→ Task statement
In the passage on Milgram's experiment, how does the writer describe the victim's screaming voice in the BBC re-do?

→ Text passage

I'm afraid I have only a limited respect for psychology. The field attracts too many quacks and sloppy thinkers. One of the most famous sloppy thinkers was Stanley Milgram whose famous experiment in the 6os was said to have proved that a large number of people are capable of cruelty when authorities sanction it. That's certainly possible, I just don't think Milgram proved it, or even came close to proving it.
Could Milgram's experiment have been as obviously flawed as this BBC re-do of the experiment? Here the victim's screaming voice is obviously fake. It sounds speeded up and is obviously pre-recorded to boot. Most of the students administering the charge must sense, at least unconsciously, that something's up, and the situation isn't to be taken seriously.
The controls in front of the scientist (who's dressed like a doctor, and acts like one) are never explained, and are plausibly misunderstood by the student to be a means of modifying the charge or keeping track of the subject's vital signs. It shouldn't be surprising that that most of the students weren't terribly worried about the health of someone who's under close medical supervision.

→ Recorded information
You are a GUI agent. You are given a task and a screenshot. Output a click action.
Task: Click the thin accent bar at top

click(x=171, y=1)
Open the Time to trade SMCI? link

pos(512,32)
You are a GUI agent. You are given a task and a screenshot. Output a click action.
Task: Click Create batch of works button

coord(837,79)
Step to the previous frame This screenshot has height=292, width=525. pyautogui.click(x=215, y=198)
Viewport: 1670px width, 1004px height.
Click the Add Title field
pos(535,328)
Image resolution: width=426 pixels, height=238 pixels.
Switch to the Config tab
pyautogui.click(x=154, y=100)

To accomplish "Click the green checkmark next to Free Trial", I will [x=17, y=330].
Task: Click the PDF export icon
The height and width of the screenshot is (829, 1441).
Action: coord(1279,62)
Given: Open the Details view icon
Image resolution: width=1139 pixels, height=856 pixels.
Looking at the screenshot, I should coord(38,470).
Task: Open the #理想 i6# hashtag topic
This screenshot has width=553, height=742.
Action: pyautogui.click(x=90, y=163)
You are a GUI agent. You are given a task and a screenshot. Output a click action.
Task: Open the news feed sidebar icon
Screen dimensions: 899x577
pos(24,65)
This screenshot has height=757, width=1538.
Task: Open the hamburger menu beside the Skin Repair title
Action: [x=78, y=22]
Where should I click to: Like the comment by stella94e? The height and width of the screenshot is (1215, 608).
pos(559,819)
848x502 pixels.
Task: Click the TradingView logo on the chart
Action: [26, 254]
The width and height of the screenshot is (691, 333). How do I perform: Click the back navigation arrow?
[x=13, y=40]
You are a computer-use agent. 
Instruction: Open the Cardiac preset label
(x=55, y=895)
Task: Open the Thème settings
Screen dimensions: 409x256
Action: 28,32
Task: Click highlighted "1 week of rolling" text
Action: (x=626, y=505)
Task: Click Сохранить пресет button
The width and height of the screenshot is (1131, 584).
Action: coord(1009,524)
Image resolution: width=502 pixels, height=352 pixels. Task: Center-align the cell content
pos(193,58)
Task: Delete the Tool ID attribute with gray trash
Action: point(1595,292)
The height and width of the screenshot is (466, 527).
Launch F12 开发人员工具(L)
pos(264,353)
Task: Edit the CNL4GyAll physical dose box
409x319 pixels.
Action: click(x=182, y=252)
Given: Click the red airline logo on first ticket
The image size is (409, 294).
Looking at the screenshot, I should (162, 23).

→ Task answer
It sounds obviously fake, speeded up, and pre-recorded.